EXERCISE TASK:
Resize the records from the line with "公認会計士・税理士事務所：原田公認会計士税理士事務所 (537, 1376)" up to and including the line with "1月 (557, 481)". Copy every line in that stretch, and multiply each coordinate in the answers by 1.4, rounding to a whole number with halves going up, while leaving all other numbers unchanged.

TASK INPUT:
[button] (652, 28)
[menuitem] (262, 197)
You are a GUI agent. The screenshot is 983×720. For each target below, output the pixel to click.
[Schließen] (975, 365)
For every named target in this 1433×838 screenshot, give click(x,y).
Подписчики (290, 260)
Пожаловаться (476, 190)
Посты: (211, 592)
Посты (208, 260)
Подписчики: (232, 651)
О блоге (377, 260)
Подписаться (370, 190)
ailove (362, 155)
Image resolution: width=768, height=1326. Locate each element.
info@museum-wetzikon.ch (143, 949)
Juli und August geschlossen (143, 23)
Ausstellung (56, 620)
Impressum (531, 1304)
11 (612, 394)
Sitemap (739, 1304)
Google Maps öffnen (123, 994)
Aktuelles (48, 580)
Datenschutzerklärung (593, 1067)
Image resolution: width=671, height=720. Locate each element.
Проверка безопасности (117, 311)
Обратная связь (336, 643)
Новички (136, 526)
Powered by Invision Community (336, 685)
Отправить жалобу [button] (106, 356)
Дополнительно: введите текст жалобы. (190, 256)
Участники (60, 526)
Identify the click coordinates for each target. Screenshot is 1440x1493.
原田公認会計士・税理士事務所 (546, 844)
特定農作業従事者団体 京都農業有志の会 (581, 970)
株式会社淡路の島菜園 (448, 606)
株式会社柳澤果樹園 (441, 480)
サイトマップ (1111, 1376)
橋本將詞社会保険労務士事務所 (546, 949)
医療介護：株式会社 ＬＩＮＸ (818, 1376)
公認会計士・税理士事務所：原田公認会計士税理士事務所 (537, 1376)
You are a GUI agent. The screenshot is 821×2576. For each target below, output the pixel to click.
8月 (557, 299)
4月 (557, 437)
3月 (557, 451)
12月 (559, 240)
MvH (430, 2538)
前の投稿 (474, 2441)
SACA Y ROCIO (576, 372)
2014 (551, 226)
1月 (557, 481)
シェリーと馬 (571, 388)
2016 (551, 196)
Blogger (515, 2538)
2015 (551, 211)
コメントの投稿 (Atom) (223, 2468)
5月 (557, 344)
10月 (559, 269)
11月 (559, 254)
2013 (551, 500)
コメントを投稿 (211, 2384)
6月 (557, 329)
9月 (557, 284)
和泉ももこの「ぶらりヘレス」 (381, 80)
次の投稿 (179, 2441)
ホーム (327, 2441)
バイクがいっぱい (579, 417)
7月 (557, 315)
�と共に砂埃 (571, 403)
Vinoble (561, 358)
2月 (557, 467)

RESPONSE FOR THIS EXERCISE:
公認会計士・税理士事務所：原田公認会計士税理士事務所 (752, 1926)
You are a GUI agent. The screenshot is 821×2576. For each target below, output the pixel to click.
8月 (780, 419)
4月 (780, 612)
3月 (780, 631)
12月 (783, 336)
MvH (602, 3553)
前の投稿 (664, 3417)
SACA Y ROCIO (806, 521)
2014 (771, 316)
1月 (780, 673)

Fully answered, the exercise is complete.